Reactor Safety Cornerstone
- Unplanned scrams per 7,000 critical hours, Units 1 and 2
- Unplanned scrams with loss of normal heat removal, Units 1 and 2
- Unplanned power changes per 7,000 critical hours, Units 1 and 2 The inspectors reviewed operator log entries, daily shift manager reports, plant computer data, CRs, maintenance action item paperwork, maintenance rule data, and performance indicator data sheets to determine whether the licensee adequately verified the performance indicators listed above. This number was compared to the number reported for the performance indicator during the past 3 quarters. Also, the inspectors interviewed licensee personnel responsible for compiling the information.
b. Findings
No findings of significance were identified.
4OA2 Identification and Resolution of Problems
1. Annual Sample Review
a. Inspection Scope
The inspectors chose two issues for more in depth review to verify that licensee personnel had taken corrective actions commensurate with the significance of the issues. The issues and their bases for their selection is described below:
- The Unit 2 feedwater system had an ongoing condition with vibrating piping.
Instances of broken pipe hangers and pipe supports increased in January and February of 2004. Feedwater piping vibrations had been reported as increasing since Refueling Outage 2R14, when the licensee replaced steam generators.
The inspectors chose this issue to determine the potential for initiating either a loss of feedwater or feedwater rupture event, as well as exploring the vulnerability of combatting events without the main feedwater system.
- The inspectors reviewed a number of performance issues for the alternate AC generator. In the last half of Calendar Year 2003, several network failures occurred which led licensee personnel to generate a CR to explore the causes of the failures. CR ANO-2-2003-1332 detailed over 20 previously identified issues including a number of issues dealing with the loss of the communications network.
When evaluating the effectiveness of the licensee's corrective actions for these issues, the following attributes were considered:
- Complete and accurate identification of the problem in a timely manner commensurate with its significance and ease of discovery
- Evaluation and disposition of operability and reportability issues
- Consideration of extent of condition, generic implications, common cause, and previous occurrences
- Classification and prioritization of the resolution of the problem commensurate with its safety significance
- Identification of root and contributing causes of the problem for significant conditions adverse to quality
- Identification of corrective actions which are appropriately focused to correct the problem
- Completion of corrective actions in a timely manner commensurate with the safety significance of the issue
b.

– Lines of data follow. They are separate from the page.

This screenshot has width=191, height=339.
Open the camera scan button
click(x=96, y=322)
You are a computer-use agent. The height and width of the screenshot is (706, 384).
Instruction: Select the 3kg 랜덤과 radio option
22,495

Findings and Observations
No findings of significance were identified. The inspectors did identify two additional examples of instances above and beyond the licensee's identification efforts where vibrations in the Unit 2 feedwater system had affected the designed configuration of pipe supports in the system. The inspectors also discovered a situation in the feedwater system where a rod in a pipe support had worn through insulation due to vibration of the system. All of the inspector identified instances were determined to be minor in nature.
2. ALARA Review
a. Inspection Scope
Section 2OS2 evaluated the effectiveness of the licensee's problem identification and resolution processes regarding exposure tracking, higher than planned exposure levels, and radiation worker practices. The inspector reviewed the following corrective action documents for root cause/apparent cause analysis against the licensees problem identification and resolution process: ANO-2-2003-1324, ANO-2-2003-1855, and ANO-2-2004-0262.
b. Findings
No findings of significance were identified.
3. Cross-References to Problem Identification and Resolution Findings Documented
Elsewhere Section 4OA3 documents a condition where licensee personnel did not implement corrective actions to prevent recurrence of reactor coolant pressure boundary leakage caused by primary water stress corrosion cracking (PWSCC) of Ally 600 material.
4OA3 Event Followup
1. (Closed) Licensee Event Report (LER) 05000313/2002004-00, Reactor Coolant System
Pressure Boundary Leakage from a Fatigue Stress Crack of a Weld Connecting a Drain Line to a High Pressure Injection Line On October 5, 2002, at the beginning of the Refueling Outage 1R17, the licensee identified leakage emanating from a drain line on the high pressure injection header.
Licensee personnel repaired the leak and returned the high pressure injection system to service. This licensee event report (LER) was reviewed by the inspectors and no findings of significance were identified. The licensee documented the leak in CR ANO-1-2002-1147. The inspectors determined that the location of the leak was not part of the reactor coolant system pressure boundary; therefore, this issue did not constitute a violation of NRC requirements. This LER is closed.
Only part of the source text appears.